* **What is needed**
Print the data exactly. Pictures stay out.

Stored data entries
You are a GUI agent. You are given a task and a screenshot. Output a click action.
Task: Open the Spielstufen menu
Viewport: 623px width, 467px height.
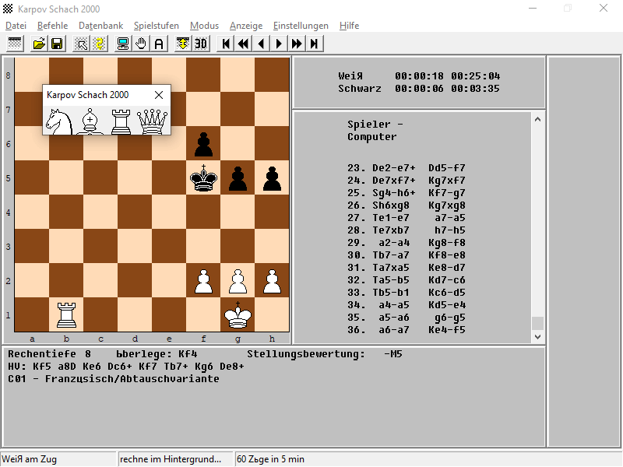click(157, 26)
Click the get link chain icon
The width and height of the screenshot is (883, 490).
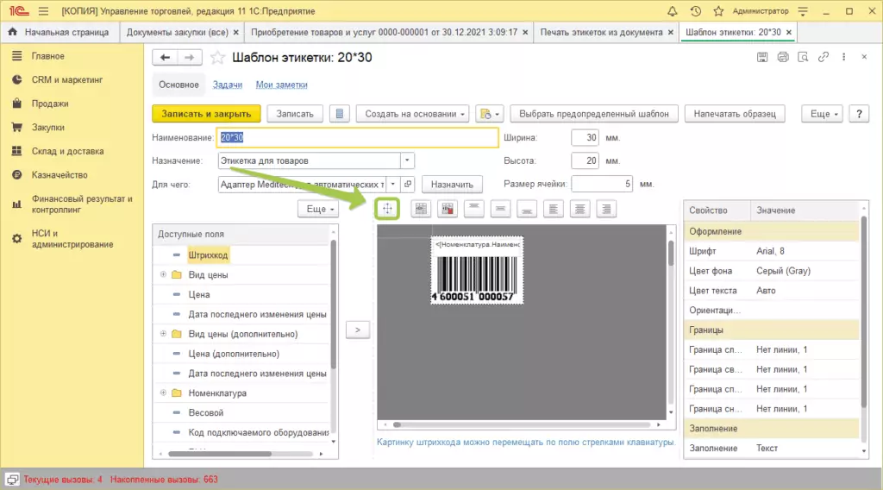click(824, 57)
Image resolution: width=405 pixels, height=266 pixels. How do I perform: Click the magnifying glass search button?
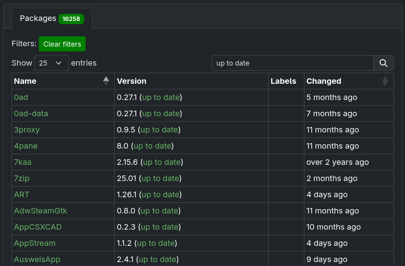tap(383, 63)
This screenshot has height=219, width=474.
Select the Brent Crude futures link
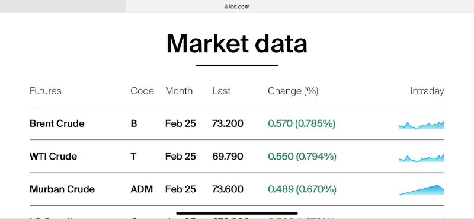click(57, 123)
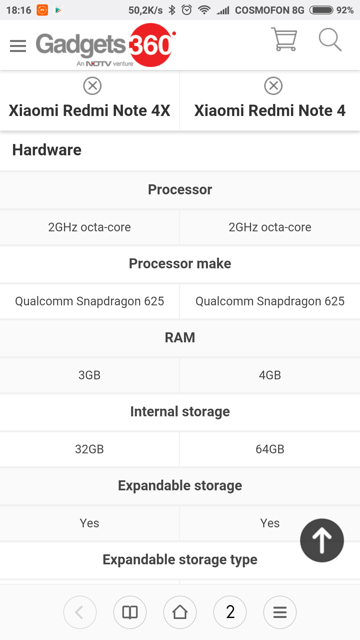Go to browser home page
The width and height of the screenshot is (360, 640).
click(x=180, y=612)
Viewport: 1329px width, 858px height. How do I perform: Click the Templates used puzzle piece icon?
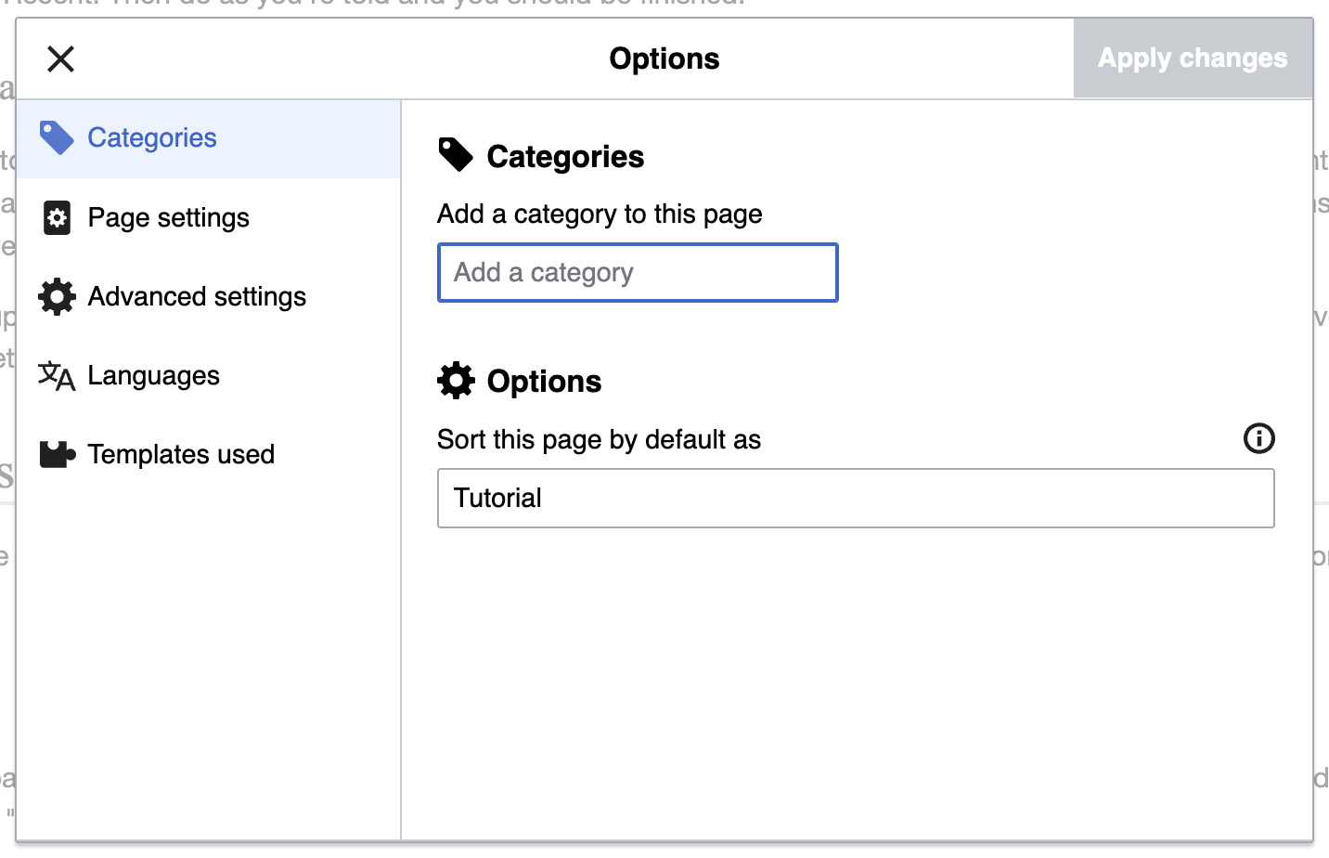click(57, 455)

* **Solution to this problem**
You are a GUI agent. You are given a task and a screenshot. Output a click action.
Task: Open the Spielstufen menu
Viewport: 623px width, 467px height.
click(157, 26)
Click the get link chain icon
The width and height of the screenshot is (883, 490).
click(824, 57)
Image resolution: width=405 pixels, height=266 pixels. How do I perform: Click the magnifying glass search button?
tap(383, 63)
This screenshot has height=219, width=474.
Select the Brent Crude futures link
click(57, 123)
Go to browser home page
The width and height of the screenshot is (360, 640).
click(x=180, y=612)
Viewport: 1329px width, 858px height. How do I perform: Click the Templates used puzzle piece icon?
click(57, 455)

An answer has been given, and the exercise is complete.